What to work on.
Scan the records for "Kanarienvögel". Show the matching lines.

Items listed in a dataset
----------

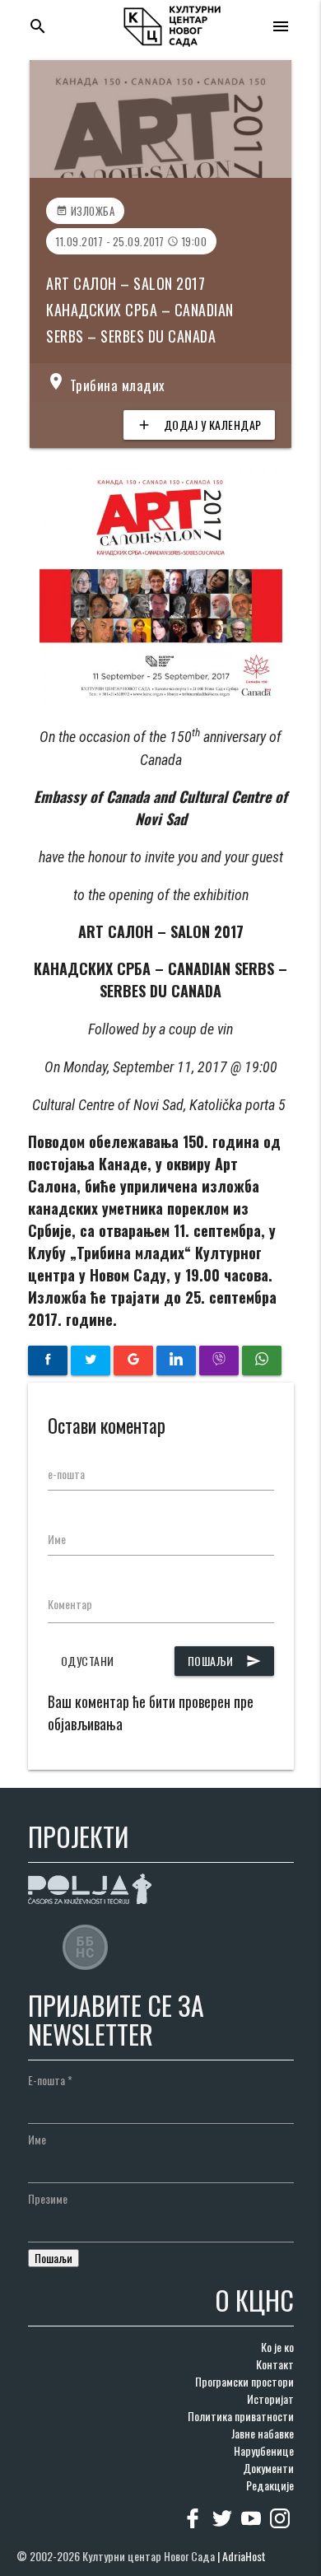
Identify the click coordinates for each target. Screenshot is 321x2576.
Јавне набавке (262, 2433)
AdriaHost (244, 2555)
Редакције (270, 2485)
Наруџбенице (264, 2450)
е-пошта (66, 1473)
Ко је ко (277, 2346)
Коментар (70, 1603)
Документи (268, 2467)
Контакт (275, 2364)
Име (57, 1538)
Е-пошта (50, 2079)
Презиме (47, 2198)
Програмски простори (244, 2381)
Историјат (270, 2398)
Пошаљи (224, 1660)
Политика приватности (241, 2415)
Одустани (87, 1660)
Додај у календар (199, 424)
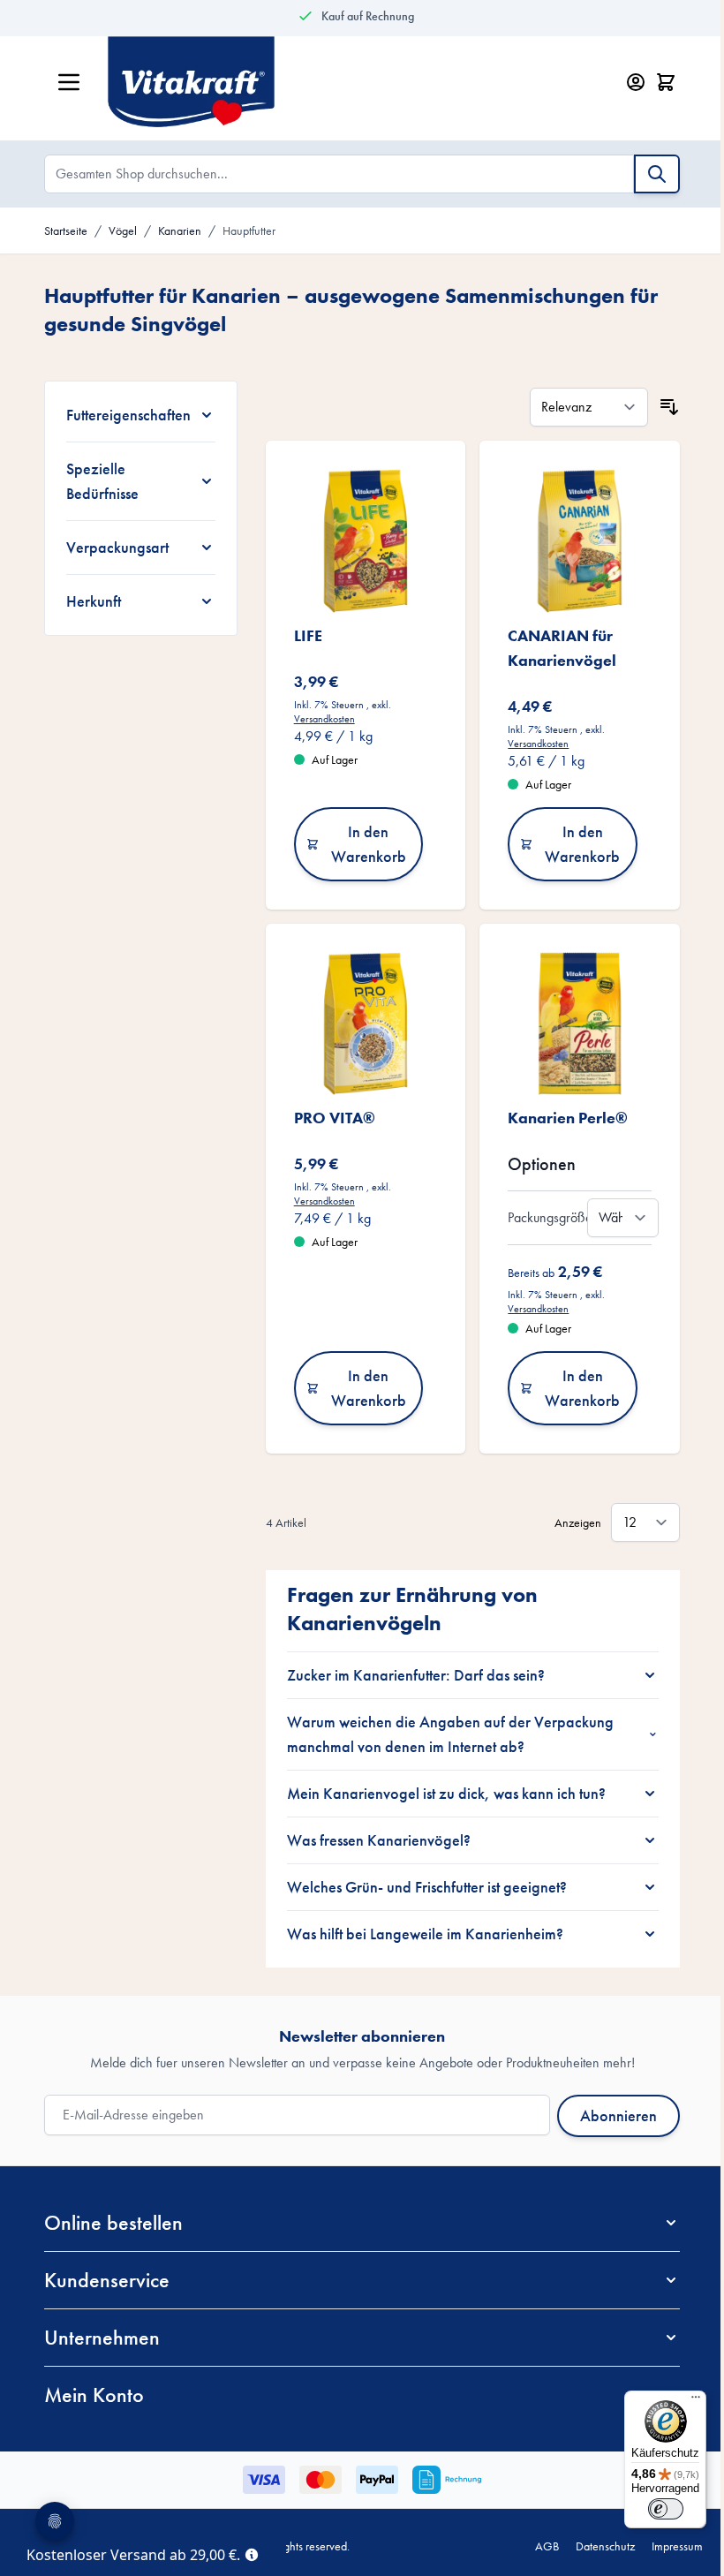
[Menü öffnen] (69, 82)
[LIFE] (359, 541)
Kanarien (179, 230)
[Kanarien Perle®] (573, 1024)
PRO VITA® (327, 1117)
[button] (356, 2223)
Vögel (123, 230)
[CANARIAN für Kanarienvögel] (573, 541)
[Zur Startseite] (342, 82)
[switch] (652, 2508)
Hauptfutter (248, 230)
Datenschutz (592, 2546)
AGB (534, 2546)
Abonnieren (612, 2115)
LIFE (301, 635)
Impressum (664, 2546)
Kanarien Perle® (562, 1117)
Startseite (65, 230)
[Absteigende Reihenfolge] (663, 407)
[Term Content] (252, 2553)
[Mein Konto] (636, 82)
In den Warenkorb (361, 843)
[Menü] (682, 2401)
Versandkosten (317, 719)
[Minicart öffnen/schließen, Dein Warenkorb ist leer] (666, 82)
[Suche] (657, 174)
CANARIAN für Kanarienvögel (556, 647)
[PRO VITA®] (359, 1024)
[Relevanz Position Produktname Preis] (583, 407)
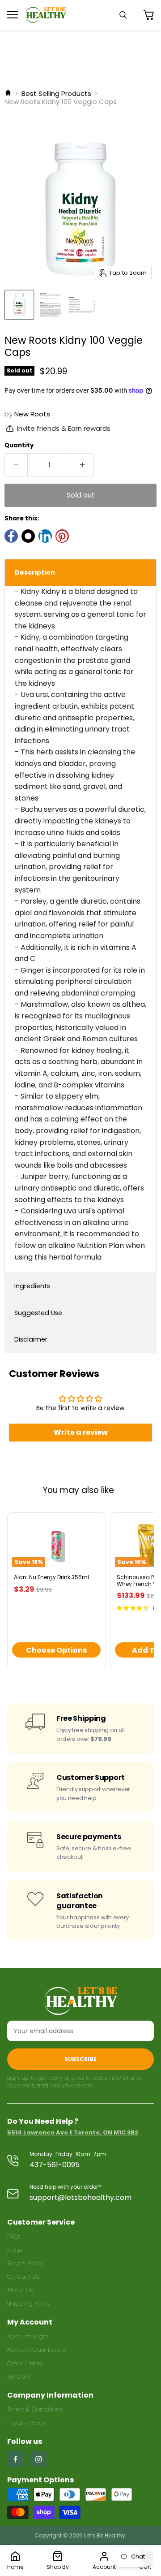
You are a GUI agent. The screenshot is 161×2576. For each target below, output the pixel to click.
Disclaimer (30, 1339)
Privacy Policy (26, 2423)
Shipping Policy (29, 2303)
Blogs (14, 2250)
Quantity (19, 445)
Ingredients (32, 1286)
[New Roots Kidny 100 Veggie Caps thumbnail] (19, 304)
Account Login (27, 2336)
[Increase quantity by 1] (82, 464)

----------

Output of the task.
[CANARIAN für Kanarienvögel] (573, 541)
CANARIAN für Kanarienvögel (556, 647)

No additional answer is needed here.